Plus fanatique encore, il aurait pu, refusant la vulnérabilité et tournant le dos à la teva, donc au sens, se dresser sur ses jambes face au tumulte montant, défiant le flot et criant au ciel de prouver qu’il est bien, lui, Noé ben Adam, fils du couronnement de la création, un objet de magnifique immortalité pour qui un miracle aura forcément lieu, celui pour qui la mer pourrait s’ouvrir ou le poisson devenir abri, ou mieux encore se jeter lui-même à la vague dévorante pour quitter ce monde détestable, pour en rejoindre un autre, délicieux Gan Eden, dans lequel il serait le véritable centre, sa propre certitude ultime.

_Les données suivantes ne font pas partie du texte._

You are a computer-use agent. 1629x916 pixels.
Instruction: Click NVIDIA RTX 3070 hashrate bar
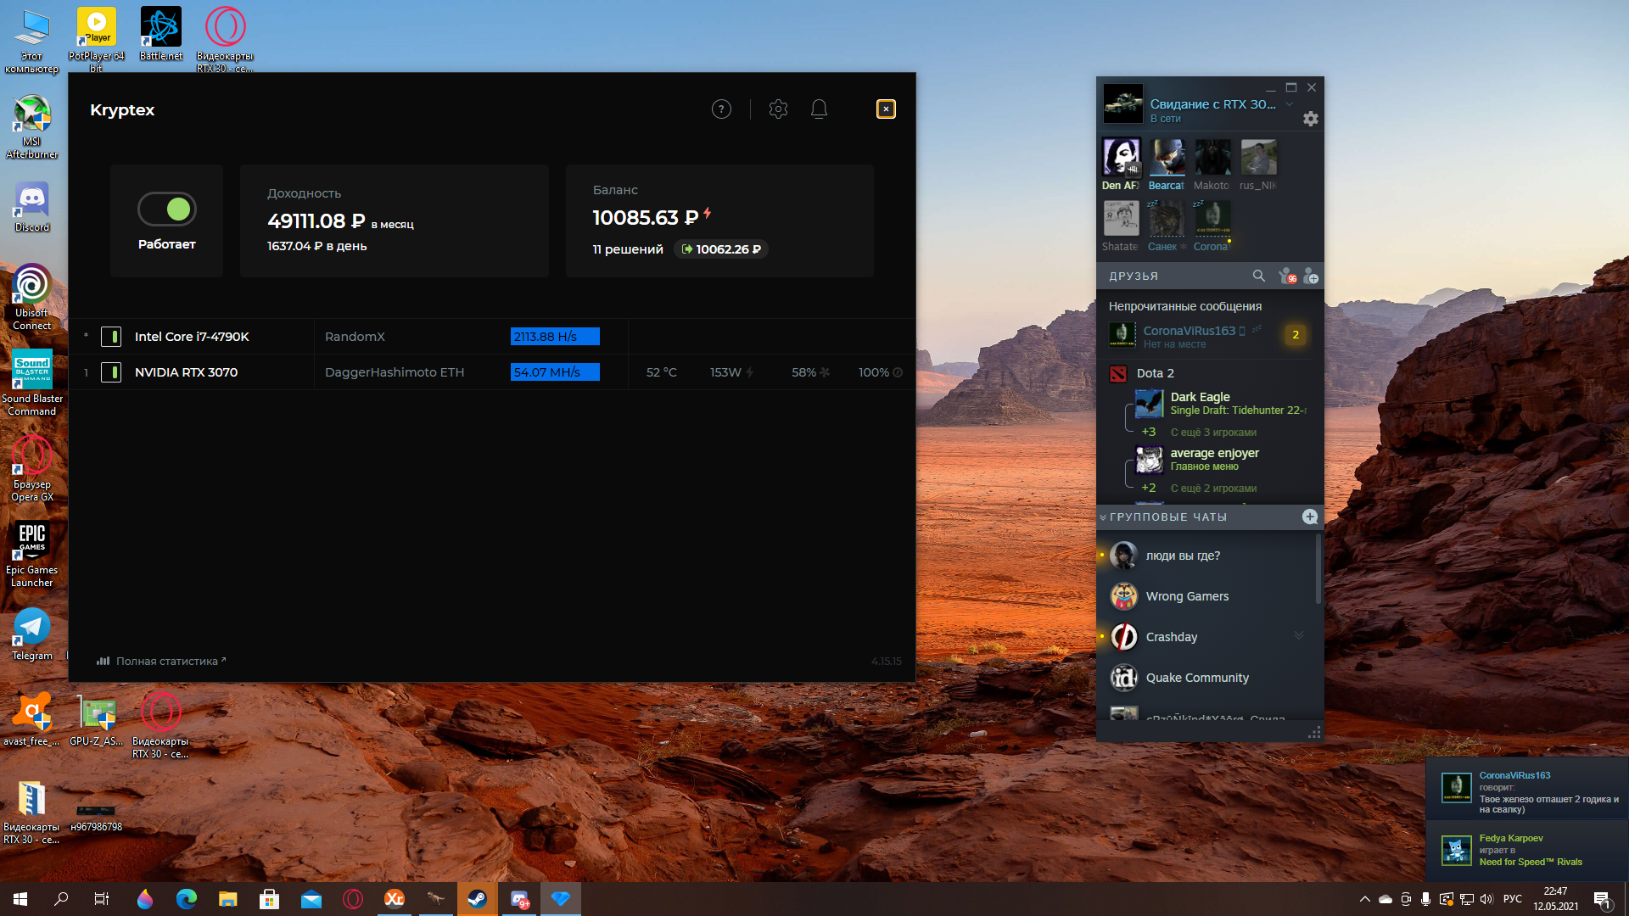point(555,372)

Mais Noé n’est pas de la trempe des fanatiques (Moïse non plus d’ailleurs). Bien trop pragmatique pour cela, bien trop intelligent et spirituel, il choisit l’ouverture et la réflexion. Il prend son temps et passe de longues années à construire son arche. Son monde devient peu à peu celui des mots, du sens de chaque lettre ouverte sur l’infini qui toujours nous échappe mais que l’on sait présent. Ce mot peut surnager sur la vague des grands gouffres, mais fragile, il n’échappera à aucun ballottement.
Noé n’écrit aucune table de la Loi pour son arche (teva est également le mot employé pour l’arche construite par Moïse pour y déposer les tables de la Loi), Noé ne connait que la base de la civilisation, il est dans l’oralité et la réflexion intérieure. Noé parle, à lui-même, à sa femme, à sa famille, aux animaux et peut-être même à Dieu. Il sauve en parlant et ses mots apportent le repos et une certaine consolation, un certain nah’ate. Les tables de l’arche de Noé, c’est la vie elle-même, son arche ne contient que cela, mais c’est déjà énorme.

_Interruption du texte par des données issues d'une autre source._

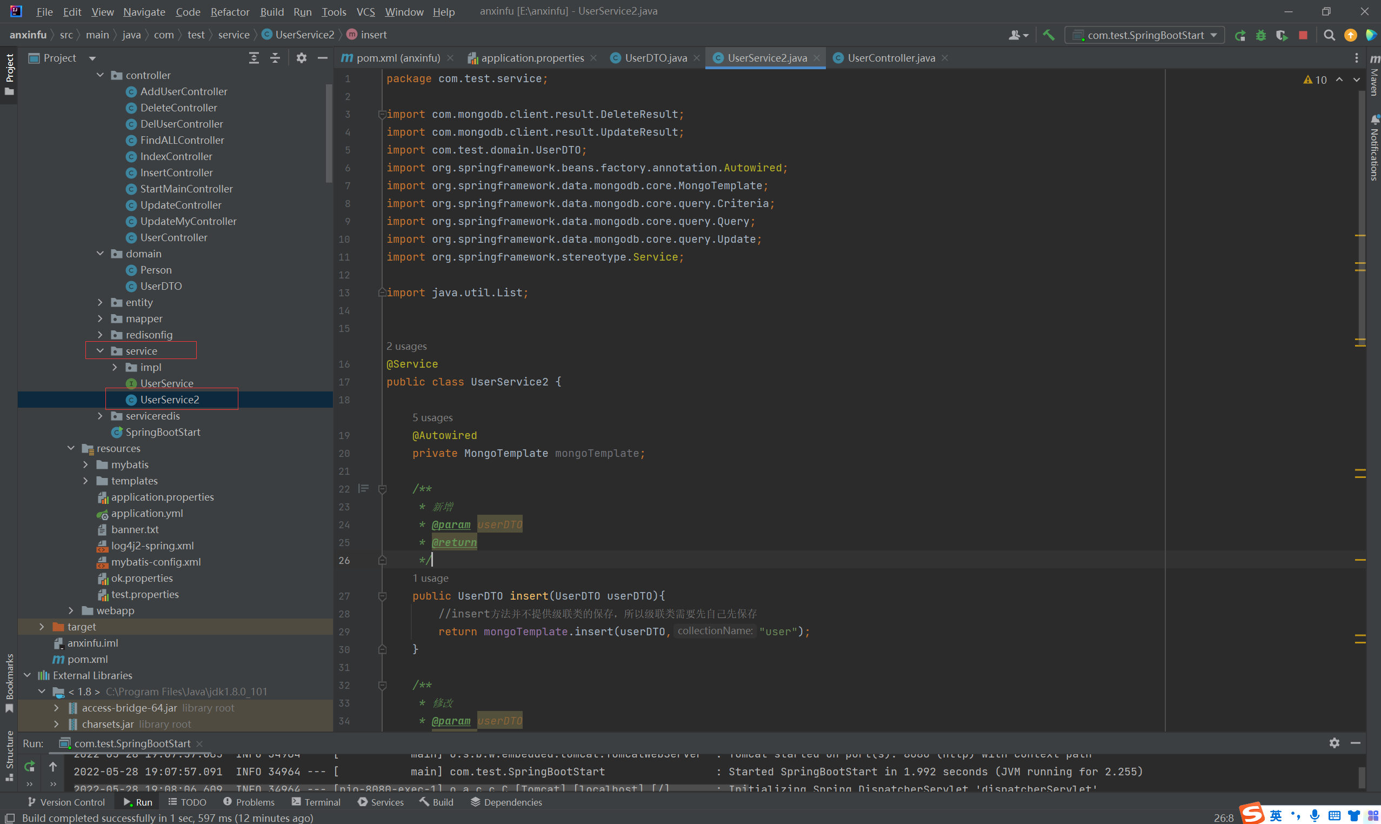Rerun application icon in Run panel
This screenshot has width=1381, height=824.
29,766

Alors Noé nous a-t-il consolés, comme l’annonce le verset de sa naissance ?
בראשית פרק ה
(כט) וַיִּקְרָא אֶת שְׁמוֹ נֹחַ לֵאמֹר זֶה יְנַחֲמֵנוּ מִמַּעֲשֵׂנוּ וּמֵעִצְּבוֹן יָדֵינוּ מִן הָאֲדָמָה אֲשֶׁר אֵרְרָהּ יְקֹוָק :
Il crie son nom, Noah, pour dire : « Celui-ci nous réconfortera de notre fait et de la peine de nos mains par la glèbe que IHVH-Adonaï a honnie. » (Genèse 5.29)
Pas tout à fait. Il nous apprend à accepter que la consolation, qui ne peut venir que de nous-même, c’est de savoir que nous ne serons jamais totalement consolés, que notre vulnérabilité est inexpugnable, que l’éphémère du splendide et trop rare arc en ciel nous ramène chaque fois à notre propre éphémère. Il nous apprend aussi que chaque animal sauvé mérite notre effort, chaque être compte, même le plus petit, même le plus laid, que chaque instant gagné par la vie est précieux et que tant qu’elle dure, notre vie vulnérable mérite qu’on se batte pour elle et qu’on lui plante une vigne. Et même si son goût est amer, le rameau d’olivier reste le symbole de la vie qui reprend après les déluges qui nous submergent parfois.